West Fresno entered Vallarta’s radar through a former employees who now works for Maya Cinemas, a local movie theater chain and developer. Maya Cinemas, which also focuses on serving Latino communities, saw a need for a supermarket in West Fresno and invited Vallarta to anchor a larger a shopping center development the cinema chain was planning. Even as a team of successful businesses, Maya Cinemas and Vallarta were not able to secure traditional financing to build the much needed $13M shopping center the lower income neighborhood. Enter FreshWorks, created to address the problem that the same zip codes that need healthy food the most are often ones where it is hardest to find traditional financing and investment. “The key was that this project was in Fresno in a community that was underserved,” states Ross Culverwell, Chief Lending Officer of NCCLF, the administrator for FreshWorks. “West Fresno, didn’t have anything but small mom and pop grocery stores. It didn’t have a full service grocery store and not one that served the Latino community,” Culverwell explains. He believed the project held potential for success with Maya Cinemas’ experience and leadership as local developers and Vallarta Supermarket as an anchor tenant for the larger shopping center.

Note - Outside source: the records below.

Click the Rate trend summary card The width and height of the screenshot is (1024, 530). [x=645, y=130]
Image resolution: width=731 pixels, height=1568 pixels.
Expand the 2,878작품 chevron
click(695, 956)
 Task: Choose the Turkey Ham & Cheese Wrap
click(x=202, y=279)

FreshWorks and NCCLF brought both capital and experience to support Maya Cinema and Vallarta in navigating the New Market Tax Credits (NMTC) process. As Culverwell explains, “Dealing with NMTC is not rocket science, but it’s more complicated than it should be. So working through that structure in a way that makes sense, that in itself can be a substantial job.” Kaminsky echoes the importance of FreshWorks’ experience stating, “Before FreshWorks Fund, I didn’t know about NMTC. It was our first NMTC project.” In partnership with Maya Cinemas, NCCLF enabled Vallarta to access NMTC investment, which drastically reduced the loan debt needed to build the $3M store, enabling the supermarket chain to expand operations into this West Fresno community.

“The store opening in West Fresno was one of the largest grossing sales we’ve seen,” proving, as Kaminsky said, “that the community really needed a supermarket like ours.” The store has dedicated a minimum of 3,500-sq. ft. of floor space and 40% of sales to fresh and healthy foods. In addition to bringing healthy food to the community, Vallarta provides 175 jobs, 70% of those jobs are full time and receive meaningful benefits. Local residents are 90% of the employees, and 95% of those employees are Latino. Through the Maya Cinemas Educational Fund, Vallarta will also contribute a minimum of $10,000 in scholarships each year to local, low-income youth pursuing a 4-year degree.

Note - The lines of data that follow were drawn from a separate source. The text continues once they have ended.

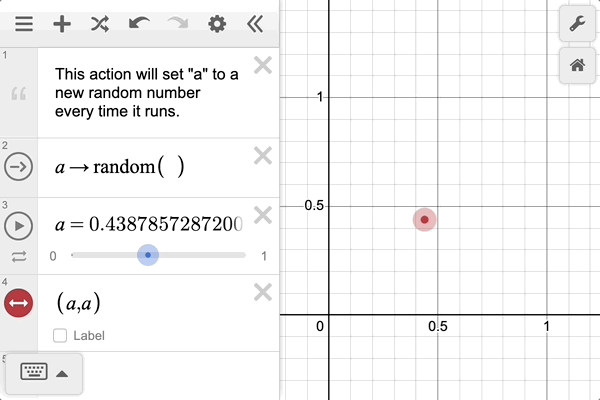The height and width of the screenshot is (400, 600).
Task: Open the wrench graph settings
Action: (x=576, y=25)
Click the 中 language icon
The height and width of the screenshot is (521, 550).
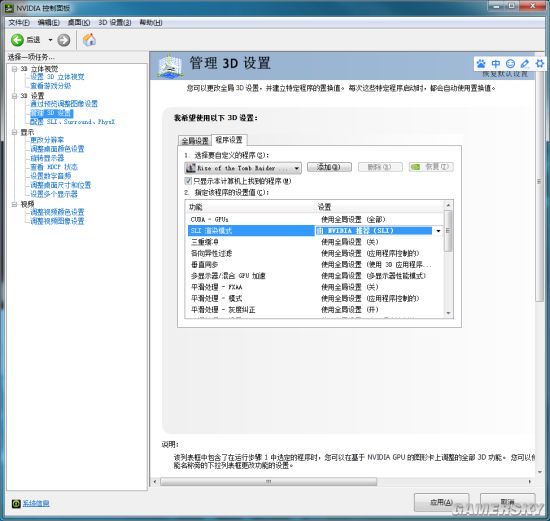click(496, 64)
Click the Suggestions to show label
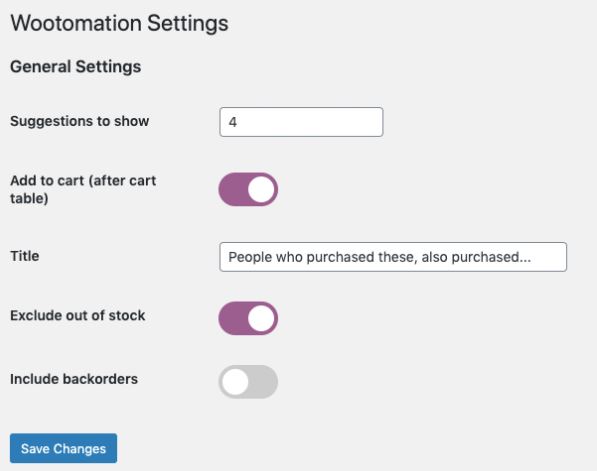Viewport: 597px width, 471px height. pyautogui.click(x=80, y=121)
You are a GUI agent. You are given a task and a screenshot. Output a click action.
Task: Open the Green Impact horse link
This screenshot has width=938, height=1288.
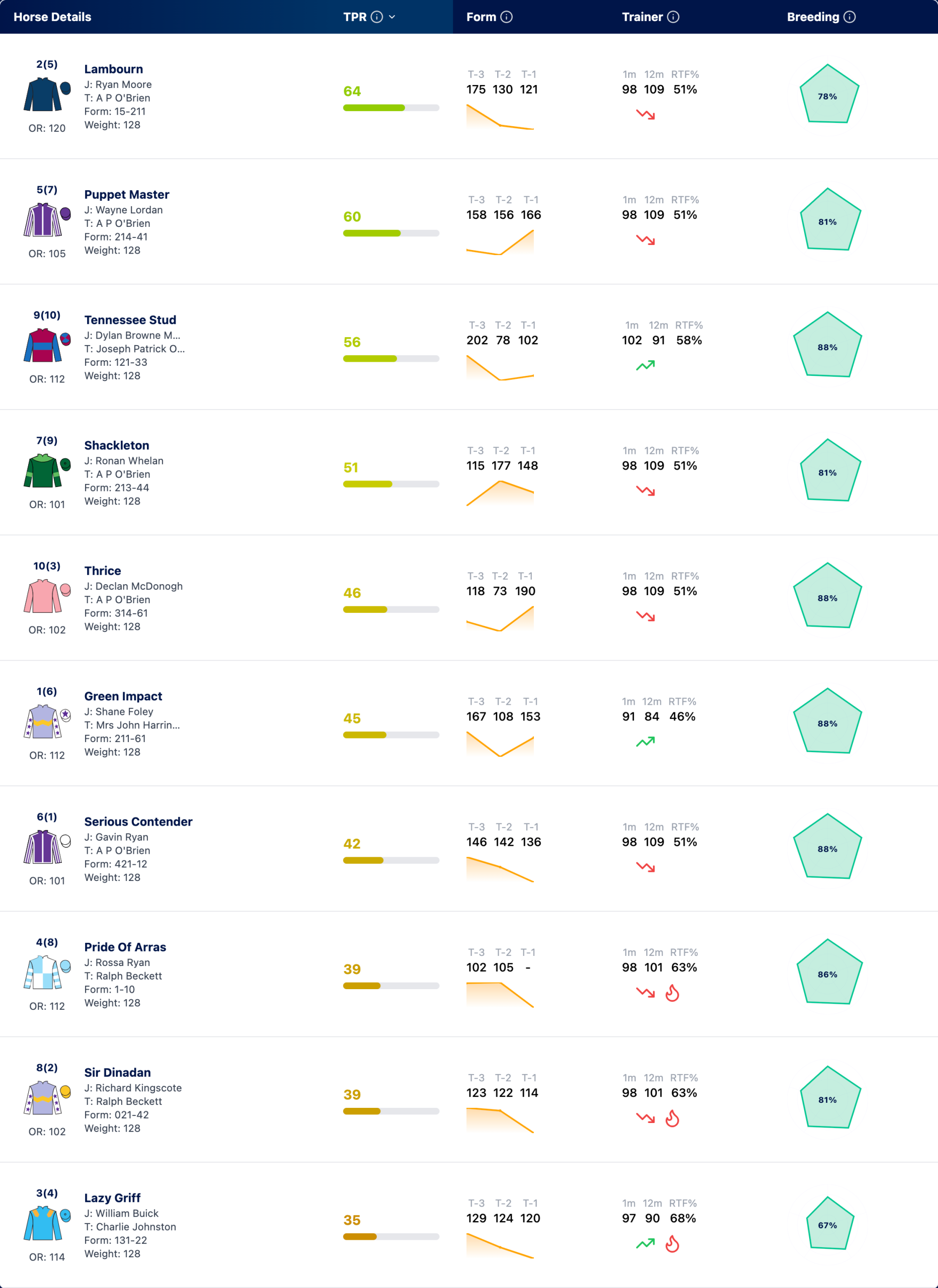[x=123, y=696]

The success of Vallarta and the positive impact to the community clearly demonstrates that low-income neighborhoods can be good investments socially and economically. “It’s a question of equity and justice,” states Culverwell, “promoting a sense of fairness to people in communities who have not had fair access to finance and the development that goes with that.” As Vallarta continues to expand into cities such as Pasadena, they hope to also demonstrate that a grocery store rooted in the Latino community can be successful across markets. As Castillo says, “We don’t want to be a typical grocery store, we are a supermarket for all families.”